# Requirements
1. In the excerpt on procyclical lending standards, what does the HY share tend to do in periods when growth is falling?
2. Based on the excerpt on procyclical lending standards, explain why the HY share might look procyclical purely mechanically, and state what the text reports about this concern.
3. Pick up the excerpt on procyclical lending standards after its final sentence and keep writing.
Begin Text block
The second stylized fact is that lending standards are procyclical: the HY share tends to be rising in periods when growth is rising, and falling when growth is falling. From a theoretical perspective, it is not clear whether lenders’ behavior should serve to amplify or dampen shifting market conditions (Fostel & Geanakoplos 2014, Bernanke & Gertler 1989, Kiyotaki & Moore 1997). Empirically, lending standards in bond markets loosen during economic booms, and tighten during busts. This dynamic is consistent with the narratives of Minsky (1977), Minsky (1986) and Kindle-berger (1978), and suggests that lenders expect booms to continue. One potential concern is that the HY share may mechanically appear procyclical if younger, growing, firms are only able to issue high yield bonds. High yield issuers do not seem to be systematically younger in the few countries where I am able to match the sample to information about firms.
End Text block
Begin Information provided
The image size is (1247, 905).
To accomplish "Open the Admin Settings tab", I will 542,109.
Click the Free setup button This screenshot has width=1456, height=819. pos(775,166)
End Information provided
# Final results
1. It tends to fall.

2. The HY share could appear procyclical mechanically if younger, growing firms can only issue high yield bonds. However, in the few countries where the sample can be matched to firm information, high yield issuers do not seem to be systematically younger.

3.
Given a credit boom, subsequent output growth contains substantial variation that does not seem to be driven by credit quantities, suggesting that there is room for lending standards to help explain the path of growth. I define credit booms as country-years where the five year growth in the credit to GDP ratio is above the 75th percentile of the international experience in the previous ten years. Unconditionally, episodes of high growth in credit to GDP ratios from year t-5 to t tend to be followed by low output growth from t to t + 3. This is consistent with the large literature, focused on credit quantities, arguing that credit booms can be bad. However, it does not seem to be the case that booms followed by the poorest macroeconomic performance are simply the biggest. Conditional on credit booms, substantial variation remains in subsequent growth. This variation does not seem to be related to how big the boom was.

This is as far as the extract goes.